Here is an example of the query selecting avaliable attributes for selected list of categories.

SELECT DISTINCT T1.attribute_id
FROM item T0 LEFT OUTER JOIN item_attr_color T1 ON ( T0.id = T1.item_id ) 
WHERE T0.catalog_id IN (1, 2, 6, 7, 14, 23, 26, 31, 36, 37, 45, 67, 70, 76, 77, 81, 95, 112, 118, 119, 120, 10, 11, 29, 101, 12, 13, 16, 17, 19, 20, 30, 33, 35, 42, 43, 47, 48, 54, 57, 58, 69, 78, 109, 56, 64, 65, 66, 68, 71, 74, 75, 93, 72, 73, 87, 88, 96, 99, 103, 105, 108, 110);

Currently database is rather small ~100k records, but still this query took upto 400msec, which is quite a lot because I have 10 different filter attribute and these queries alone took 4sec to alone, which is unacceptable.

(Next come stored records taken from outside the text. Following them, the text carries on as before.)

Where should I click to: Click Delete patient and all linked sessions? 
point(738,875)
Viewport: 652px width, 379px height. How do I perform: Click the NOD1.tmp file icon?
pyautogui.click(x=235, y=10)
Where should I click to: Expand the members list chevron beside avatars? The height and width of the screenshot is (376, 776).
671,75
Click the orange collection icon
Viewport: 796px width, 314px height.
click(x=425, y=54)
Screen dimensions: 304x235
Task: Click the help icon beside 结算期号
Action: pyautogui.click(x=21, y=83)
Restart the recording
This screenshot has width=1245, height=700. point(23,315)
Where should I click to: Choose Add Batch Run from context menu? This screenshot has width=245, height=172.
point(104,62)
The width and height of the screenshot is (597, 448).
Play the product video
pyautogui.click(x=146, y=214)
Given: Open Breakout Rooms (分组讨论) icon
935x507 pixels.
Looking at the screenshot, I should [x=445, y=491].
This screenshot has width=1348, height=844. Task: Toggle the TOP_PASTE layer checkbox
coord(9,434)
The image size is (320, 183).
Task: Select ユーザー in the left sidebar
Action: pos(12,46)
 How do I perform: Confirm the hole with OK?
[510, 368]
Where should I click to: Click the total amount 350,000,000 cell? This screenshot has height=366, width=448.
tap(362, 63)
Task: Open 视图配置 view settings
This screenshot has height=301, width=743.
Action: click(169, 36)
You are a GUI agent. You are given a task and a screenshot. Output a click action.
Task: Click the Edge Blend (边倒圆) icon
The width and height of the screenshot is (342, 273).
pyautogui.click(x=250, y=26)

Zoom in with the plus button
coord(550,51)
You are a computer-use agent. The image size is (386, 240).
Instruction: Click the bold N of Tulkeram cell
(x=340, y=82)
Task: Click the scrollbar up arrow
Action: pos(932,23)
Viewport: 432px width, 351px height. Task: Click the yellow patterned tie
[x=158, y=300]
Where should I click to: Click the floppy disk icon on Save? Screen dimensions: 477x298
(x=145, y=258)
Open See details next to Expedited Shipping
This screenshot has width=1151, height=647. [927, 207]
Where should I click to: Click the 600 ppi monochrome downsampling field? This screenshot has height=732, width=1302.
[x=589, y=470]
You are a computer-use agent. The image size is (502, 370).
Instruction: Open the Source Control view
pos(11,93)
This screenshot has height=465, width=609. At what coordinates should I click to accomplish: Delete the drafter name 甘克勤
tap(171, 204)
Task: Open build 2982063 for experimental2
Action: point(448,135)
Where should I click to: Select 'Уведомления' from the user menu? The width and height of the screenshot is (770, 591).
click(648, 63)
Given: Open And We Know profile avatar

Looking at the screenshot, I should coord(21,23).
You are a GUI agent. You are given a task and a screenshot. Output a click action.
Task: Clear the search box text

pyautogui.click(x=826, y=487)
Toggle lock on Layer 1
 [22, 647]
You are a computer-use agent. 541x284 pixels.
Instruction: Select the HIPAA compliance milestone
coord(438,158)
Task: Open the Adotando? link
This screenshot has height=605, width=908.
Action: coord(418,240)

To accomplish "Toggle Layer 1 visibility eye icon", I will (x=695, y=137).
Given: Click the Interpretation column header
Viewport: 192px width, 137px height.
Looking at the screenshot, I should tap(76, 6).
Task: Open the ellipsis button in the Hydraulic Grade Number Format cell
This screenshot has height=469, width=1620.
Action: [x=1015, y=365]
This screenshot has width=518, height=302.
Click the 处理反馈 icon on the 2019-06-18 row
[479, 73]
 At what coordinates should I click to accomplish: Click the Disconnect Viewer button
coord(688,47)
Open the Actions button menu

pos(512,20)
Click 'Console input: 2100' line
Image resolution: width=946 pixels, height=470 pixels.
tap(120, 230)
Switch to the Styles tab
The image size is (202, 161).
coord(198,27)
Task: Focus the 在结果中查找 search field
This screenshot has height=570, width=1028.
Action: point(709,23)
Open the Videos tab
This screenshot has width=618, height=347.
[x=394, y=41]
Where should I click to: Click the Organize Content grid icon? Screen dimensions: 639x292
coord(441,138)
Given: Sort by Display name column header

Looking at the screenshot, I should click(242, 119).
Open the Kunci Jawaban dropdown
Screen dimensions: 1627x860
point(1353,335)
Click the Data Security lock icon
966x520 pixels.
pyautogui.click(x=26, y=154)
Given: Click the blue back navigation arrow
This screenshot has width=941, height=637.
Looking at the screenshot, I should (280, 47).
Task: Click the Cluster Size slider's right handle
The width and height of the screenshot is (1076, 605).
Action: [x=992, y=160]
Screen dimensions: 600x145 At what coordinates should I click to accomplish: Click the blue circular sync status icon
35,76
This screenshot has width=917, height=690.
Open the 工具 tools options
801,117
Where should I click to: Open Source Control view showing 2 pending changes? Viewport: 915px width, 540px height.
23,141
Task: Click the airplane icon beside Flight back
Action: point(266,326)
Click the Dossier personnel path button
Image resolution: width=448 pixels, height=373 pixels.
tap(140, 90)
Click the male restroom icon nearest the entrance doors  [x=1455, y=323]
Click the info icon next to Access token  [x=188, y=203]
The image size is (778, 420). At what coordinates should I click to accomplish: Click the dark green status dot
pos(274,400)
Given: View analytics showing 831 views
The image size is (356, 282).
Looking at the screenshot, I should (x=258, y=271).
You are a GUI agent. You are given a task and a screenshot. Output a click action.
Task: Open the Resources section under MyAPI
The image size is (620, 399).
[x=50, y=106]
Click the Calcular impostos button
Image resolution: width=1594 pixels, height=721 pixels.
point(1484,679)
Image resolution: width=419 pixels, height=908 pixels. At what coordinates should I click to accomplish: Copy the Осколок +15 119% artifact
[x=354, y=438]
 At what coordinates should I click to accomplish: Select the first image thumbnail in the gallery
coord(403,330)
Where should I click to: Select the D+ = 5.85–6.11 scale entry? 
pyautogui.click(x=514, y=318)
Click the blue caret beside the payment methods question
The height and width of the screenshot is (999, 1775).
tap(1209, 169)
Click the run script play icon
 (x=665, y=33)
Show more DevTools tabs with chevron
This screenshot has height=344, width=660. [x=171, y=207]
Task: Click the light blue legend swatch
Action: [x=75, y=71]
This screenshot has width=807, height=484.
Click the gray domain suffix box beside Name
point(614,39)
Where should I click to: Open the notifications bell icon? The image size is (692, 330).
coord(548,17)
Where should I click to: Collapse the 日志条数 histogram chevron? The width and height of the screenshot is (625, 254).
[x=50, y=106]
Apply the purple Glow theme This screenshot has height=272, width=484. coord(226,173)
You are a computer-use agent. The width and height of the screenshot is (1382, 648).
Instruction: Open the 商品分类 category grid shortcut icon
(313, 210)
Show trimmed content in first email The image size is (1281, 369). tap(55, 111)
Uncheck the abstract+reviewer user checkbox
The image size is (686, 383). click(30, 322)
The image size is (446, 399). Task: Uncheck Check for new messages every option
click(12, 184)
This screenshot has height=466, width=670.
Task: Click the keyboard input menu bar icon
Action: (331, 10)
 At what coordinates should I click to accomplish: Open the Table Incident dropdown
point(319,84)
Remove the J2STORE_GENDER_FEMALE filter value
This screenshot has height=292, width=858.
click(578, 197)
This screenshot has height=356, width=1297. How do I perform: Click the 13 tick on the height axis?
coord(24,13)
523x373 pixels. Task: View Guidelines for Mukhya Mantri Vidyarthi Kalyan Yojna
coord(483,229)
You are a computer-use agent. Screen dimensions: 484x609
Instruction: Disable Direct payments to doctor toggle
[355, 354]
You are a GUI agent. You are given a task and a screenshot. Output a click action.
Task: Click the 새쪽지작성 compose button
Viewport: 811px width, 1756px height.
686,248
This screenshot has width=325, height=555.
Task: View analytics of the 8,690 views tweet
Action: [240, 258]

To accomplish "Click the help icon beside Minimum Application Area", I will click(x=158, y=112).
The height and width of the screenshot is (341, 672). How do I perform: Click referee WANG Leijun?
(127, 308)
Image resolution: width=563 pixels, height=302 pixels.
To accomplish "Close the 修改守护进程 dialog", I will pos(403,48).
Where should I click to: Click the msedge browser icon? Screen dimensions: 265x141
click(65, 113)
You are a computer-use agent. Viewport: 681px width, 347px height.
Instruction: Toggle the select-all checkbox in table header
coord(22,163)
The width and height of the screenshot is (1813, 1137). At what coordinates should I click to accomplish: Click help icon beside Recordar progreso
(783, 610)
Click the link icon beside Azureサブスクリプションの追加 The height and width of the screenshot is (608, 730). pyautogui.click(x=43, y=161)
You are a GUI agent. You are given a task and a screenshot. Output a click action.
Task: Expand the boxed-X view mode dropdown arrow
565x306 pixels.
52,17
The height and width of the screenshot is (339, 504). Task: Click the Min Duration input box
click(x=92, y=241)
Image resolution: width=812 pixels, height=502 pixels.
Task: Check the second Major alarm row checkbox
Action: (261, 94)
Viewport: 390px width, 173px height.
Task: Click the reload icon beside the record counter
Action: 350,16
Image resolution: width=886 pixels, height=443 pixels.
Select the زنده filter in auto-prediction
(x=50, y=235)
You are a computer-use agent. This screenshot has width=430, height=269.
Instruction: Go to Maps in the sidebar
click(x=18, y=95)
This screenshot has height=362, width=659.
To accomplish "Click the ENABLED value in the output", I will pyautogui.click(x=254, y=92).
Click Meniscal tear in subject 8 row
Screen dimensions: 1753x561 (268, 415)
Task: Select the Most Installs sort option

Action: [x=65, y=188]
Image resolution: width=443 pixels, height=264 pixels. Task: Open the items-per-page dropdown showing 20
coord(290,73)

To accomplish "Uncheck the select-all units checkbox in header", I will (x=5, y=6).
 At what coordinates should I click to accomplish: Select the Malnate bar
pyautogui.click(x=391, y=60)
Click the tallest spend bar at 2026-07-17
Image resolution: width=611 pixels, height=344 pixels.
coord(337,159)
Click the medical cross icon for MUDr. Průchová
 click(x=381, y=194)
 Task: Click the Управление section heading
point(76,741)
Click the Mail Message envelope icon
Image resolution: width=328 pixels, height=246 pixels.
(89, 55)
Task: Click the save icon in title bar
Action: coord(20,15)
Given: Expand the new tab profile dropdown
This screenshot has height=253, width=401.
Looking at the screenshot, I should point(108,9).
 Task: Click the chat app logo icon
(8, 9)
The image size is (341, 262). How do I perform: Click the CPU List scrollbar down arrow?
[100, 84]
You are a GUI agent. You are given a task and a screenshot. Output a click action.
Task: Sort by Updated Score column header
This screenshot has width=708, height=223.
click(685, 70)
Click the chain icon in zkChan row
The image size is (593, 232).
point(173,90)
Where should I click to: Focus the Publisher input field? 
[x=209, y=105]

I have indexes(btree type) on all vital fields, here is output of the explain command

HashAggregate  (cost=28309.30..28309.43 rows=13 width=4) (actual time=343.343..343.347 rows=14 loops=1)
->  Hash Right Join  (cost=24284.42..28074.04 rows=94103 width=4) (actual time=185.278..315.749 rows=115745 loops=1)
     Hash Cond: (t1.item_id = t0.id)
     ->  Seq Scan on core_item_attr_colors t1  (cost=0.00..1797.13 rows=108913 width=8) (actual time=0.006..18.387 rows=107175 loops=1)
     ->  Hash  (cost=23108.13..23108.13 rows=94103 width=4) (actual time=185.182..185.182 rows=93778 loops=1)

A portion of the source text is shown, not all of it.